Mary Elizabeth Livingston (21 August 1857 – 18 December 1913) was a late-colonial Australian artist. She was best known as a botanical artist, specialising in Tasmanian native flora.[1]
Mary Elizabeth Livingston was born 21 August 1857 in Hobart, Tasmania, the eldest daughter of John Lees Livingston (1824–1911) and Mary Fry née McLean (1835–1920). Her sister Lillie also painted. Livingston attended the National Gallery School, Melbourne in 1879 where Eugene von Guerard was Master of Painting.[2] [3] Unusually, she was enrolled in The School of Design and The School of Painting simultaneously.[4] During the 1880s, Mary Livingston taught painting and drawing at schools in Hobart, as well as offering private classes. On 29 March 1890 she married Robert Sydney Milles (1858–1925), a surveyor/engineer,[5] at St. Andrews Church in Hobart.[6] They had three children, Thomas Livingston (b.1891),[7] Mary Lillias (b.1894) and Robert William (b.1899).[8] Livingston continued to paint after her marriage, thereafter signing her work M. E. Milles.
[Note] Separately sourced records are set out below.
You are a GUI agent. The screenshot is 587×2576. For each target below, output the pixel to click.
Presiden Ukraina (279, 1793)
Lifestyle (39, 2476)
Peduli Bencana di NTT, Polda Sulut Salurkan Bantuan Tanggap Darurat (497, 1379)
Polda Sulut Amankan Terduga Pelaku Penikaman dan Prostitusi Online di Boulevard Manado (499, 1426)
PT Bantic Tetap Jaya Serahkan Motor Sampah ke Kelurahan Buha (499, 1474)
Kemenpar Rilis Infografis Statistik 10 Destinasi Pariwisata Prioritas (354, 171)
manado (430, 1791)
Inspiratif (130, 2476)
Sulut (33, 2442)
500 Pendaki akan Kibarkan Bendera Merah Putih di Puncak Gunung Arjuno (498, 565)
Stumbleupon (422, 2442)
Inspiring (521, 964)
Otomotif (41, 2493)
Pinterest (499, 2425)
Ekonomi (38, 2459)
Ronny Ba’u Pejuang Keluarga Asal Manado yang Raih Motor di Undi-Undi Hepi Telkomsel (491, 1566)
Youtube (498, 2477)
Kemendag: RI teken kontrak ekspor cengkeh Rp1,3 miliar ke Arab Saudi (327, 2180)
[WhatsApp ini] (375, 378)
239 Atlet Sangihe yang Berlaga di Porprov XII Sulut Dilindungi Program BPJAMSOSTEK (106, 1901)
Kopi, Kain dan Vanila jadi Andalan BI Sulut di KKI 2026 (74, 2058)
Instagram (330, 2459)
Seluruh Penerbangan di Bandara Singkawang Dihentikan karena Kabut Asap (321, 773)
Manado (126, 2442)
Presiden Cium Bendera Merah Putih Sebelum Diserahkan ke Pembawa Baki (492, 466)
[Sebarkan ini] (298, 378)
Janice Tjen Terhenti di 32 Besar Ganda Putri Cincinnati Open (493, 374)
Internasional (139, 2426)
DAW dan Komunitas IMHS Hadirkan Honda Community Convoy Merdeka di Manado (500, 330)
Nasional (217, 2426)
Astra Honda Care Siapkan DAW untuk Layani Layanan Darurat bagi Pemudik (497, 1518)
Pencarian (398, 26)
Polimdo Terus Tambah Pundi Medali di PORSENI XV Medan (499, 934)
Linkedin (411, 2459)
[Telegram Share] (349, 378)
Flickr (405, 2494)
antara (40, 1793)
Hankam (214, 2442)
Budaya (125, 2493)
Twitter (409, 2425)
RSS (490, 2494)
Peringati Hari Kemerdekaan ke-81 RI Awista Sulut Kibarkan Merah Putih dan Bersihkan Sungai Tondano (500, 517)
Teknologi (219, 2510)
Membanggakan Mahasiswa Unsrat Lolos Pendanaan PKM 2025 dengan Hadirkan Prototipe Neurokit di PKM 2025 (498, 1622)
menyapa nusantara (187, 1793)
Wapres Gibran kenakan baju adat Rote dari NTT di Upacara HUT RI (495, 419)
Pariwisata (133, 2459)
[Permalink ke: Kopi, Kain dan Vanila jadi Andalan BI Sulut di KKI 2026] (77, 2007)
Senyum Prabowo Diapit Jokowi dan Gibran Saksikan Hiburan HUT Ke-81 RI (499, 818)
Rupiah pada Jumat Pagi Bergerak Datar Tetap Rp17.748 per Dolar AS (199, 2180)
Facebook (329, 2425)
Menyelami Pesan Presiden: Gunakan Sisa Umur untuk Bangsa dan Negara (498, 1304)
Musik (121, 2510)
Livingston was a contributor to commemorative albums, including the gift presented to Lady Sarah Smith, the wife of the Premier Sir Francis Smith, in 1883.[9] In 1887 the Tasmanian Government commissioned an album to present to the Earl of Aberdeen, John Hamilton-Gordon on his visit to the state.[10] She also painted on china and porcelain.
She died on 18 December 1913, in Hobart at the age of 54.[11]